ソロキャンプは、自分のペースで食事や焚き火、読書を楽しめるのが魅力です。ただし、一人で設営、調理、片付けまで行うため、荷物を増やしすぎると準備だけで疲れてしまいます。初回は「眠る」「食べる」「明かりを確保する」に必要なものから考えると、選びやすくなります。
最初にキャンプ場と季節を決める
設備のあるキャンプ場か、最低限の設備だけの場所かで必要な道具は変わります。車で行くのか、公共交通機関と徒歩で行くのかも、荷物の大きさを決める重要な条件です。
初回は、予約方法、チェックイン時刻、売店や水場の有無を確認しやすいキャンプ場が向いています。直火の可否、消灯時間、ゴミの処理方法など、施設のルールも先に確認します。
眠るための道具を優先する
最初に揃えたいのは、テント、寝袋、マットです。
- テント:人数と設営方法、雨への対応を確認する
- 寝袋:行く季節の最低気温を基準に選ぶ
- マット:地面の冷えや凹凸を抑える
テントは、室内の広さだけでなく、設営と撤収を一人でできるかを確認します。寝袋は表示温度を過信せず、服装やマットと合わせて考えます。家で一度広げ、収納袋へ戻すところまで練習しておくと、現地で慌てにくくなります。
食事は簡単なメニューから
初回から凝った料理に挑戦する必要はありません。コンロ、燃料、鍋、カップ、箸やスプーン、水、食材を用意し、短時間で作れるメニューを選びます。
火器は屋外専用のものを、説明書どおりに使います。
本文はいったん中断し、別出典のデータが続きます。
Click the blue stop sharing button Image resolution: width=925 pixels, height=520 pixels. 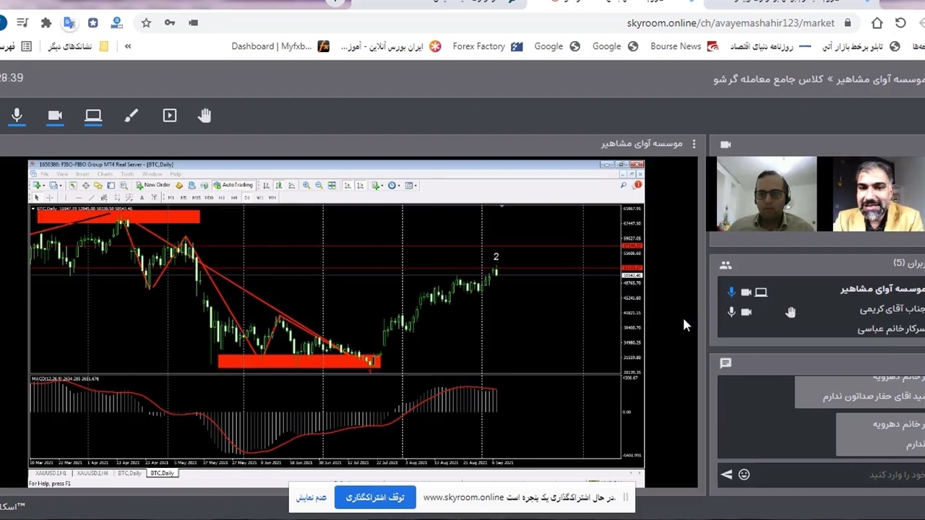(x=374, y=497)
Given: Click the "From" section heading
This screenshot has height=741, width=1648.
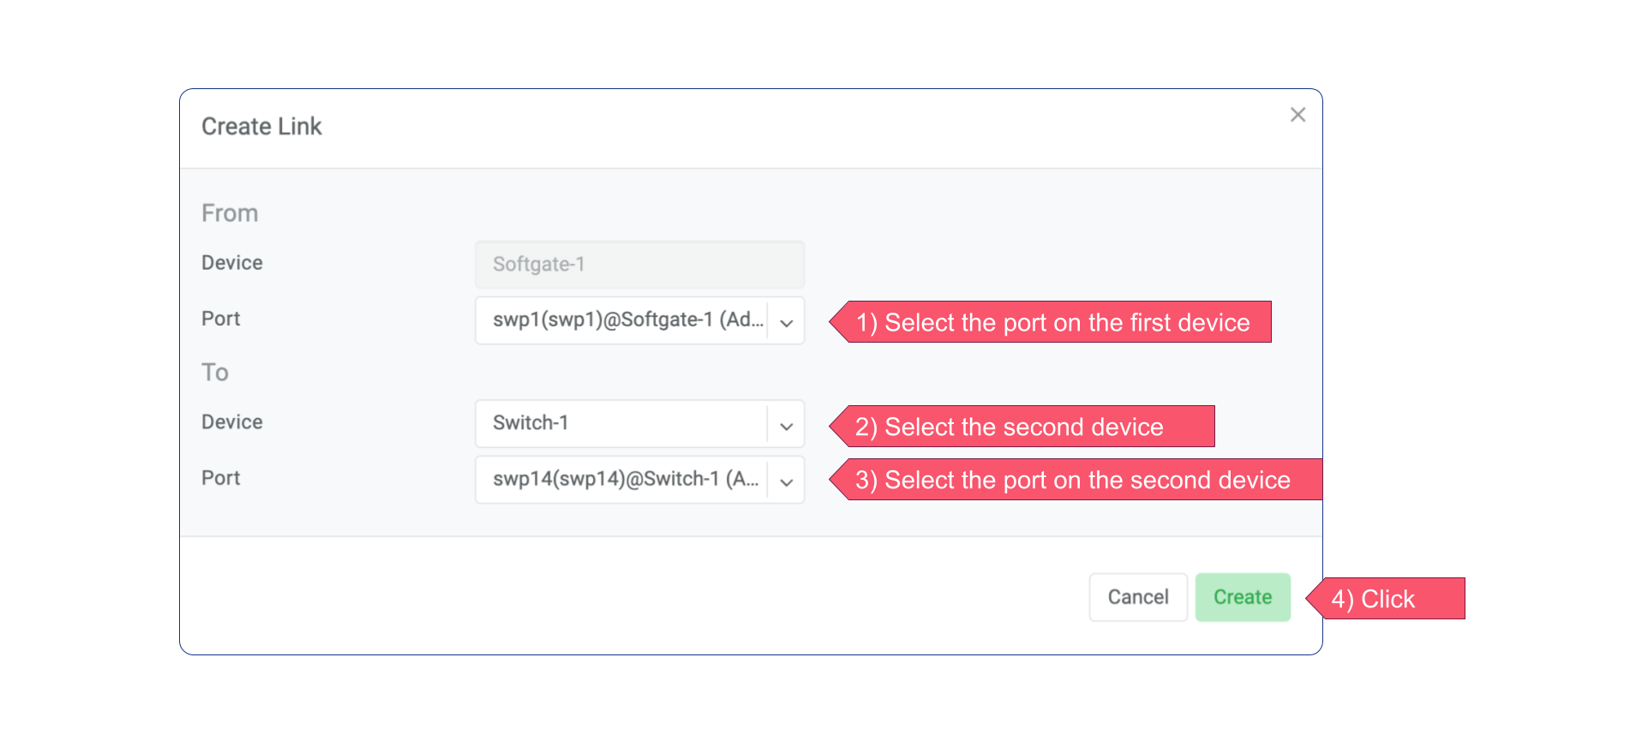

テント内や換気できない場所で燃焼器具を使うのは危険なので、使用場所と風の影響を確認します。燃料の種類を間違えないよう、出発前に接続を試すのも大切です。
明かりと電源を忘れない
夜のテント周りは想像以上に暗くなります。両手を空けられるヘッドライトと、テーブル周りを照らすランタンを用意します。スマートフォンは地図、連絡、ライトの代わりにもなるため、モバイルバッテリーもあると安心です。
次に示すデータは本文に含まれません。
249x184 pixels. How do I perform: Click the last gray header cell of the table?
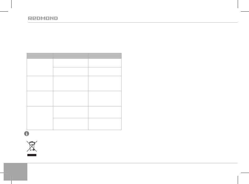(105, 56)
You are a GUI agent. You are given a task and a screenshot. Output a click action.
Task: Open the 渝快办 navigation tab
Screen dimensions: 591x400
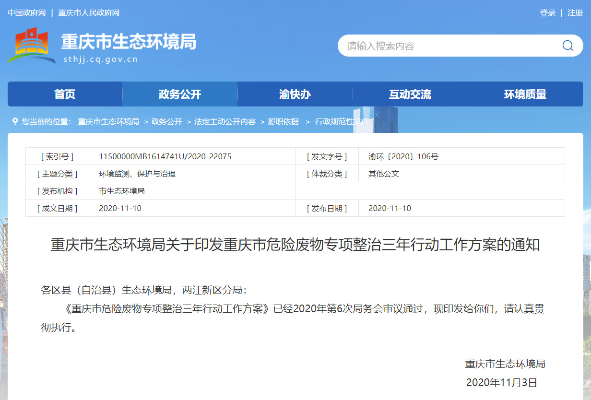pos(295,94)
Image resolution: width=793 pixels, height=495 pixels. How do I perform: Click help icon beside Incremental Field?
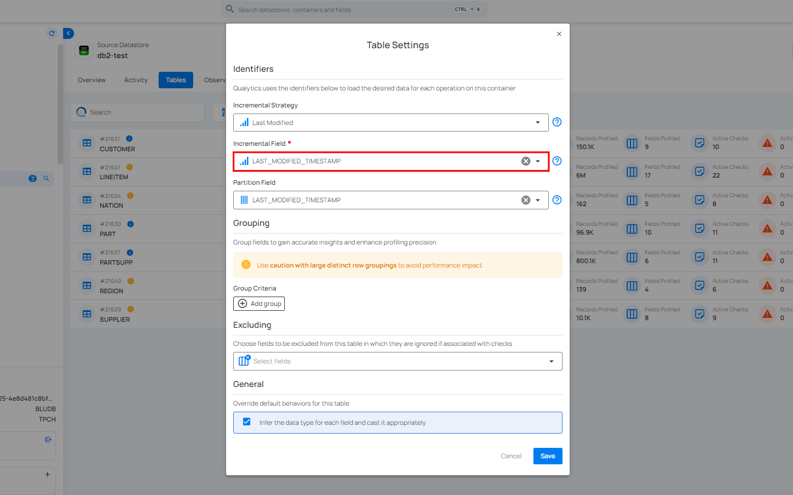coord(556,161)
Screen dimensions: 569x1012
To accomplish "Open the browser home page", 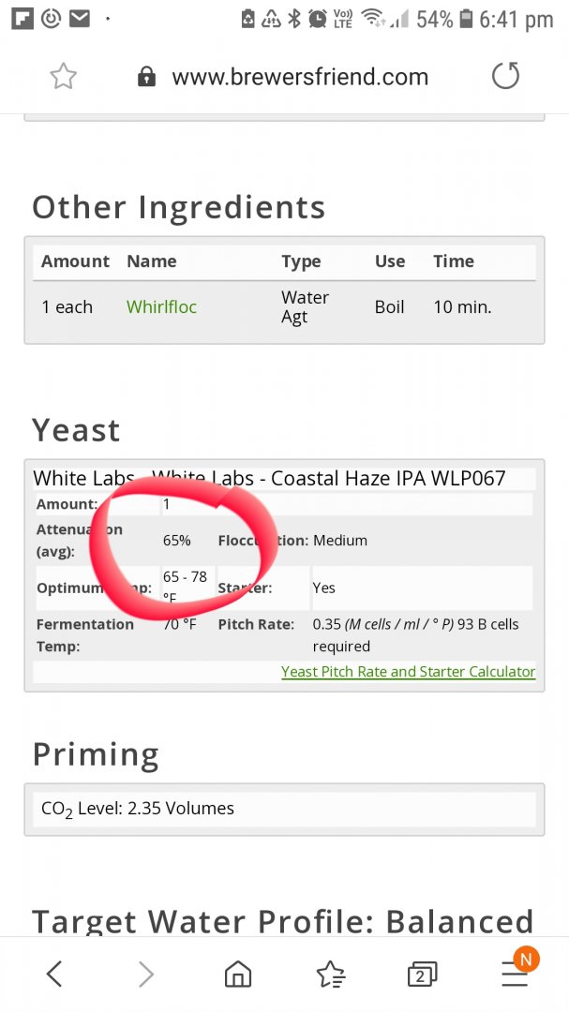I will point(238,975).
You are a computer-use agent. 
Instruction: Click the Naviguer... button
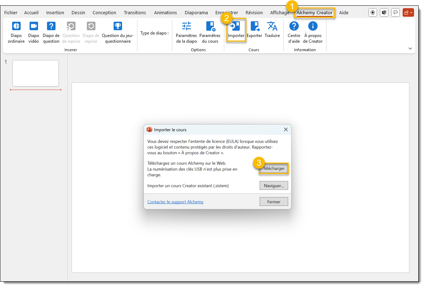273,186
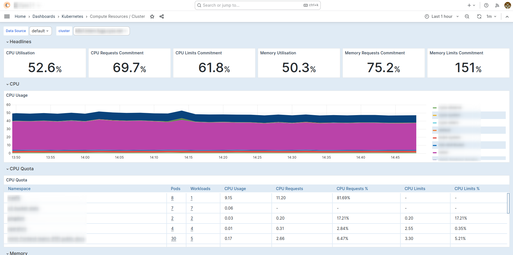Open the default data source dropdown

tap(40, 31)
ライトは就寝前にすぐ使える場所へ置きます。トイレへ移動するときに探さなくてよいよう、ヘッドライトをテントの入口付近に決めておくと便利です。
あると助かる小物
雨や汚れに備えて、次のものをまとめておくと片付けが楽になります。
- 防水バッグとゴミ袋
- タオルとウェットティッシュ
- 虫よけと救急用品
- 着替えと防寒着
- ペグを抜くための道具
- 予備の電池または充電ケーブル
忘れ物を減らすには、道具を「睡眠」「調理」「照明」「衛生」の袋に分ける方法が便利です。撤収時も同じ場所へ戻せるため、サイトに置き忘れにくくなります。
初回は自宅で予行演習する
出発前に、テントを一人で設営し、寝袋とマットを使ってみます。コンロで作る予定の料理も、必要な道具を並べて確認します。
現地で初めて試す作業を減らすと、景色を楽しむ時間が増えます。天候が悪化した場合や体調が変わった場合に、無理なく撤収できる計画も考えておきましょう。
ソロキャンプの道具選びで重要なのは、数を増やすことではありません。一人で安全に扱え、持ち運びと片付けを続けられること。最初は少なめに始め、実際に使って困ったものから追加するのがおすすめです。